In summary 18 of the 22 senators in the 11 confederate states voted against the relief legislation. Only the two senators each from Georgia and Virginia vote yes. Eight of the 11 confederate states have governors who no longer believe in masking or never did. Louisiana, North Carolina and Virginia are the exceptions.
Let’s look at it from a different perspective. Nine of the 11 confederate states – all but Georgia and Virginia – thought Donald Trump was such an upstanding individual that they voted to reelect him last year. In 2016 only Virginia of the 11 confederate states went for Hillary Clinton over Trump. In 2012 Barack Obama carried Florida and Virginia but lost the other nine confederate states. Without the Electoral College votes of the confederate states Democrats would have won every presidential election since 1992. Of course Bill Clinton of Arkansas couldn’t have been president and Al Gore of Tennessee couldn’t have been a candidate. But imagine the Supreme Court without any of the George W. Bush and Donald Trump appointees.
Get the picture. It hard not to conclude the rest of us would be better off if we just told the confederate states there’s been a terrible mistake; they won the war and please leave.
Sorry Stacey Abrams and Georgia. We know you worked hard to turn your state for Biden and put two Democrats in the Senate. But you’re land locked in the old south. Then again, Alaska isn’t contiguous. It’s separated from the rest of the U.S. by a whole other country. So maybe Georgia can stay. Virginia wouldn’t present this issue.
Think about it this way. Take away the confederate states and instead of a 50-50 split in the Senate it would be 44 Democrats and 34 Republicans. Instead of passing 50-49 the COVID Relief bill would have passed by 44-33. Instead of needing 60 votes to break a filibuster and bring things to a vote in the Senate it would require only 47 votes. Gridlock is largely a product of the southern bloc of senators.

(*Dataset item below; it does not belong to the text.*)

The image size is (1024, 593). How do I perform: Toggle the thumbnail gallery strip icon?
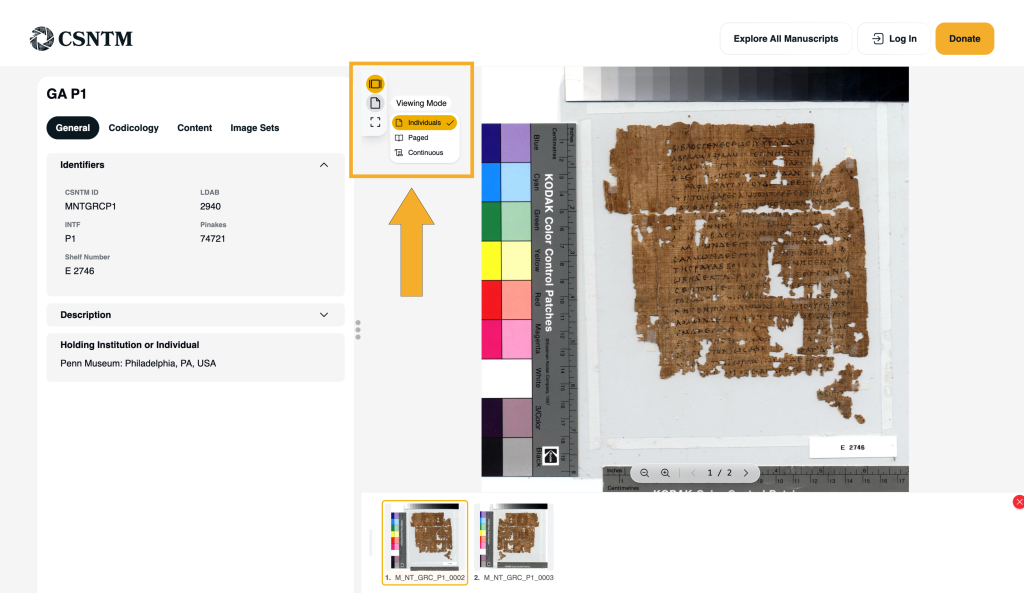pos(375,84)
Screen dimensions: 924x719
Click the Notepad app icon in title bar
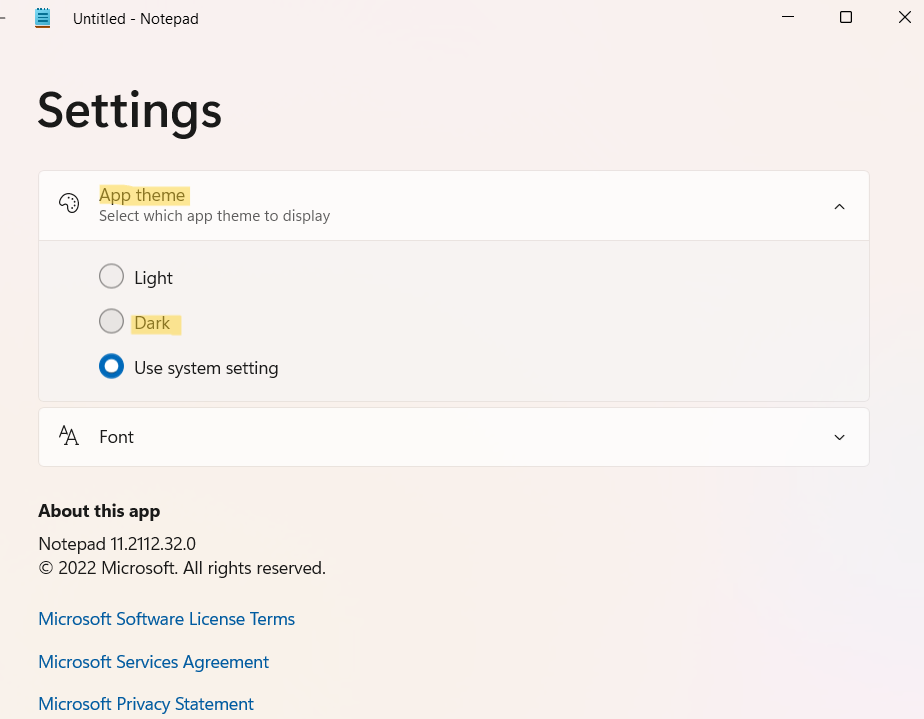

So if they want to secede, let’s let them go. Let’s even help them. To make it easer we could let them keep all the federal stuff in their states – military bases, buildings, national parks. All free. They could keep their flag and all the rebel statues. They no longer would feel like losers with chips on their shoulders from 156 years ago when the Civil War ended. It would be a cheap price to pay to be rid of them.
Now, if we can figure out how to unload Mitch McConnell in the bargain.